Motion planning and control are crucial components of robotics applications like automated driving. Here, spatio-temporal hard constraints like system dynamics and safety boundaries (e.g., obstacles) restrict the robot's motions. Direct methods from optimal control solve a constrained optimization problem. However, in many applications finding a proper cost function is inherently difficult because of the weighting of partially conflicting objectives. On the other hand, Imitation Learning (IL) methods such as Behavior Cloning (BC) provide an intuitive framework for learning decision-making from offline demonstrations and constitute a promising avenue for planning and control in complex robot applications. Prior work primarily relied on soft constraint approaches, which use additional auxiliary loss terms describing the constraints. However, catastrophic safety-critical failures might occur in out-of-distribution (OOD) scenarios. This work integrates the flexibility of IL with hard constraint handling in optimal control.

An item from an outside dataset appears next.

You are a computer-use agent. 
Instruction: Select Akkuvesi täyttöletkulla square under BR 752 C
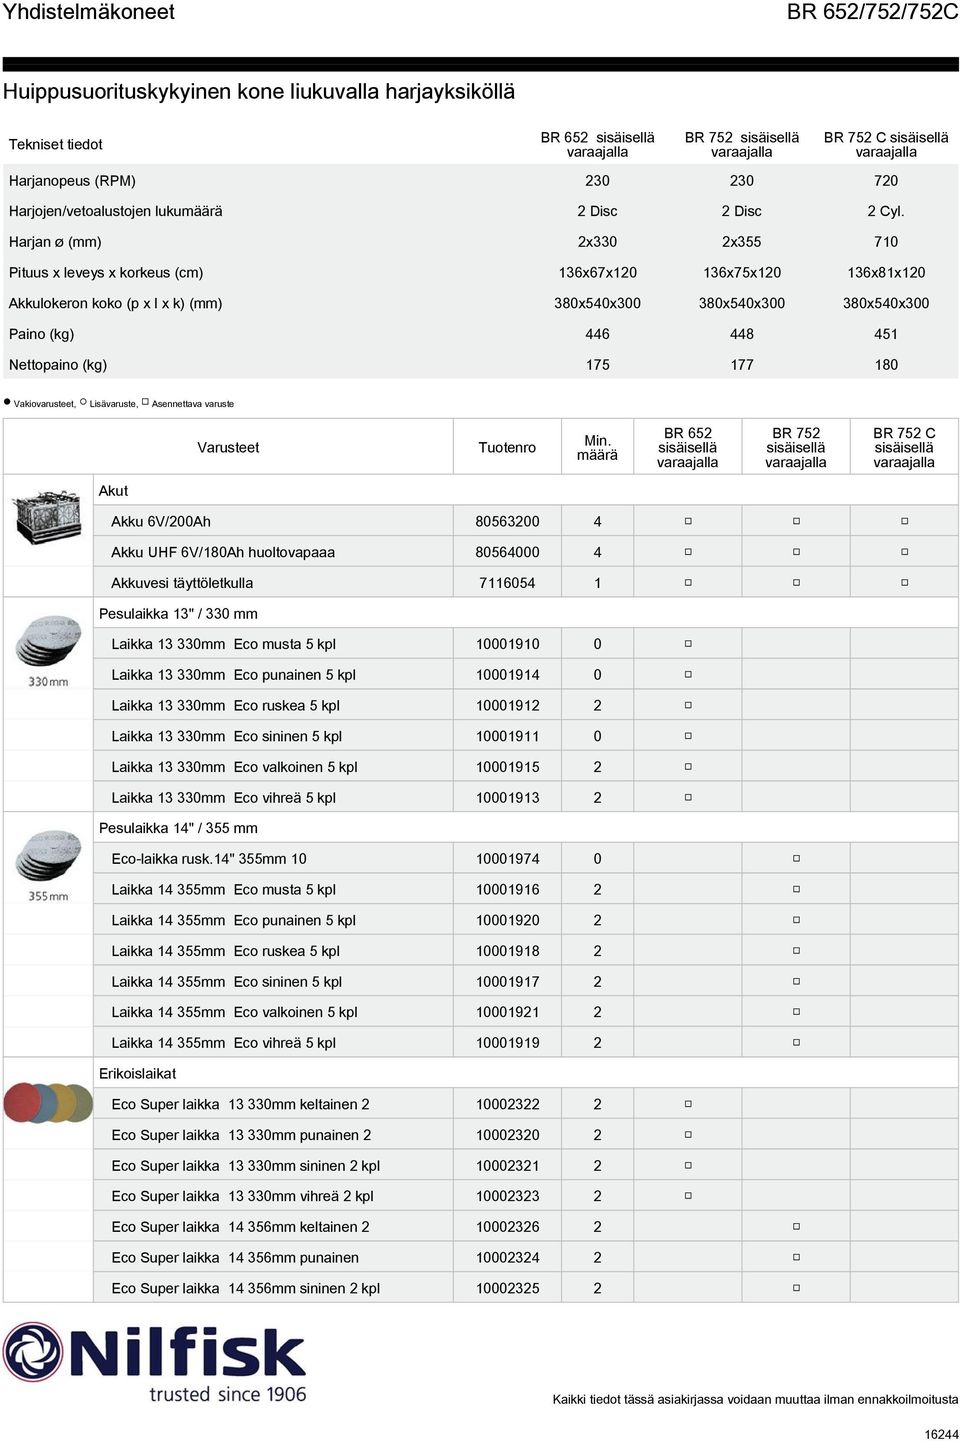[x=904, y=583]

Our approach constitutes a general framework for constraint robotic motion planning and control, as well as traffic agent simulation, whereas we focus on mobile robot and automated driving applications. Hard constraints are integrated into the learning problem in a differentiable manner, via explicit completion and gradient-based correction. Simulated experiments of mobile robot navigation and automated driving provide evidence for the performance of the proposed method.

翻译：运动规划与控制是自动驾驶等机器人应用中的关键组成部分。在此类应用中，系统动力学和安全性边界（如障碍物）等时空硬约束限制了机器人的运动。最优控制中的直接方法可求解约束优化问题。然而，在许多应用中，由于部分冲突目标的权重分配，寻找合适的代价函数本质上是困难的。另一方面，行为克隆等模仿学习方法为从离线演示中学习决策制定提供了直观框架，并构成复杂机器人应用中规划与控制的有前景途径。先前研究主要依赖软约束方法，通过引入描述约束的额外辅助损失项。但在分布外场景中可能发生灾难性的安全关键故障。本研究将模仿学习的灵活性与最优控制中的硬约束处理相融合。该方法构成了约束机器人运动规划与控制以及交通智能体仿真的通用框架，重点聚焦于移动机器人与自动驾驶应用。通过显式补全和基于梯度的修正，以可微分方式将硬约束纳入学习问题。移动机器人导航与自动驾驶的仿真实验为所提方法的性能提供了证据。